Kuyudan çıkmak için derinine mi kazarsınız yoksa yukarıdan birinin gelip size ip atmasını mı beklersiniz? Belki de kan revan içinde kalmayı göze alarak tırmanırsınız? Oysa kuyunun kaderi tutsak etmektir... Kuyu hayattır... Zamandır...

Bizi hapseden ne varsa odur kuyu... Korkularımız, bağımlılıklarımız, aşklarımız, önyargılardaki tutsaklığımızdır... Emin olduğum bir şey var ki herkes kendi kuyusunun duvarını örüyor. Uzun ve karanlık... Her an içimizde taşıdığımız ve içindeki karanlıkla boğulduğumuz sessiz kuyular... Bu yüzden her ses kuyudan çıkmaya bir uyanıştır...

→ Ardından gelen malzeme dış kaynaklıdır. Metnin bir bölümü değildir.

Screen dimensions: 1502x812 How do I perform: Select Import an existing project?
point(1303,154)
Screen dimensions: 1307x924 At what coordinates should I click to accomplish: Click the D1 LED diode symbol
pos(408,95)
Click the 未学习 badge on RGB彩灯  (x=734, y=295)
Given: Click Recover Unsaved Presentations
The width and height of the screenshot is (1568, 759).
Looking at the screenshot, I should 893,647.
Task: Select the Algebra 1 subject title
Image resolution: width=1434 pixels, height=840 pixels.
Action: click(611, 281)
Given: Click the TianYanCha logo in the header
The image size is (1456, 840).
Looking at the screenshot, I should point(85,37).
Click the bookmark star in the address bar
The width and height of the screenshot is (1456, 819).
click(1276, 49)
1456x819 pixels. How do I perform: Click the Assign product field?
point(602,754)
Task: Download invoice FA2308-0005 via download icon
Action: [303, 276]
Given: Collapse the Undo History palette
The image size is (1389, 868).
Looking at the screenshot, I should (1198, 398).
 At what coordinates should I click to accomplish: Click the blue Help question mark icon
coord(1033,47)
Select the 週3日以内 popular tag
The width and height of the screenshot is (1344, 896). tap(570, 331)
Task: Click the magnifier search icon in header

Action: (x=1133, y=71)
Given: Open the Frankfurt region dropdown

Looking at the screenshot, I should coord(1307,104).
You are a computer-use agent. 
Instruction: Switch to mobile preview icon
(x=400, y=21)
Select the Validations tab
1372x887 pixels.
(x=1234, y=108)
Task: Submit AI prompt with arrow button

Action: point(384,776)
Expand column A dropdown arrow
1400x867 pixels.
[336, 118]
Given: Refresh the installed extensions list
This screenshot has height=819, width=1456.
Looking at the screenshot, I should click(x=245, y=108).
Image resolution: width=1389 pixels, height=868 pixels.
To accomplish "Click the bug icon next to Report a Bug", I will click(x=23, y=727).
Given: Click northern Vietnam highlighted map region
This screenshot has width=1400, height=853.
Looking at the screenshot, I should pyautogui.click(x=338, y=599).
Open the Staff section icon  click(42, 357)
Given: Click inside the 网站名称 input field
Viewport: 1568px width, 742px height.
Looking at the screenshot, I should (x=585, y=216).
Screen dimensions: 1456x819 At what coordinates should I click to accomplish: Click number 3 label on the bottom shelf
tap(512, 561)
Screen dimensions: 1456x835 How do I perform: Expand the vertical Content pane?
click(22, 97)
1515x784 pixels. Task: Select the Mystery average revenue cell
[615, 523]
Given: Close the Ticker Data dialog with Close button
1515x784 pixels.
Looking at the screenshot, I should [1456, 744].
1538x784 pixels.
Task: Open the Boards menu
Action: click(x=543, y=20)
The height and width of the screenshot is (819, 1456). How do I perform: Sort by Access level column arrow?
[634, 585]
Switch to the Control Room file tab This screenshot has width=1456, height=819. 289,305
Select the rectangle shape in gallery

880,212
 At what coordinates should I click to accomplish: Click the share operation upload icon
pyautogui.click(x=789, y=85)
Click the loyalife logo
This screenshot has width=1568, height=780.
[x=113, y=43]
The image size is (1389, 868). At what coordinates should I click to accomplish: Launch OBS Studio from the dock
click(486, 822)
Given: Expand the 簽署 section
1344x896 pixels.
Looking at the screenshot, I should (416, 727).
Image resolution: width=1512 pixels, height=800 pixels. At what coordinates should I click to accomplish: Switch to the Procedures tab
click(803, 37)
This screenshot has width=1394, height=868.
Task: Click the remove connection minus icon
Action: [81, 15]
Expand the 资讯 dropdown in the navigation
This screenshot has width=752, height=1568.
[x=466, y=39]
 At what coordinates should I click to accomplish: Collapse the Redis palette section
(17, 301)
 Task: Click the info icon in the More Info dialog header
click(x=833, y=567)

Bir cılız su gibi aksak bile bir yerinden büyük okyanusa kavuşur hayatımız. Derin mavilerin özgürlüğüne aşık bir dünyanın küçük bir nefesi oluruz. Bizim okyanusumuz olur artık dünya. En büyük hayalimiz...

İnsan olmak güzel ama insanca yaşamak zor. Hayatta kalmak için çabalarken önümüzde bir yemin gibi duran korkularımızla yüzleşmek zorundayız. Çıkmaz sokaklarda kaçtığımız gerçekler en başından beri koynumuzdadır belki de...

Uzaktan bir ses gibi gelen hayallerimizi koyalım önümüze. Elinden alınınca hayalleri, kafesin içindeki bir kuş gibi olur insan. Halbuki kuş uçmaya aşıktır. Kanatları bedenine takıldığı günden beri ruhuna gökyüzünün maviliği üflenmiştir. Zaman kafeste durmuş olsa da dışarıda avare çalışır. Bu yüzden ayna gibi tutalım yüzümüze gökyüzünü.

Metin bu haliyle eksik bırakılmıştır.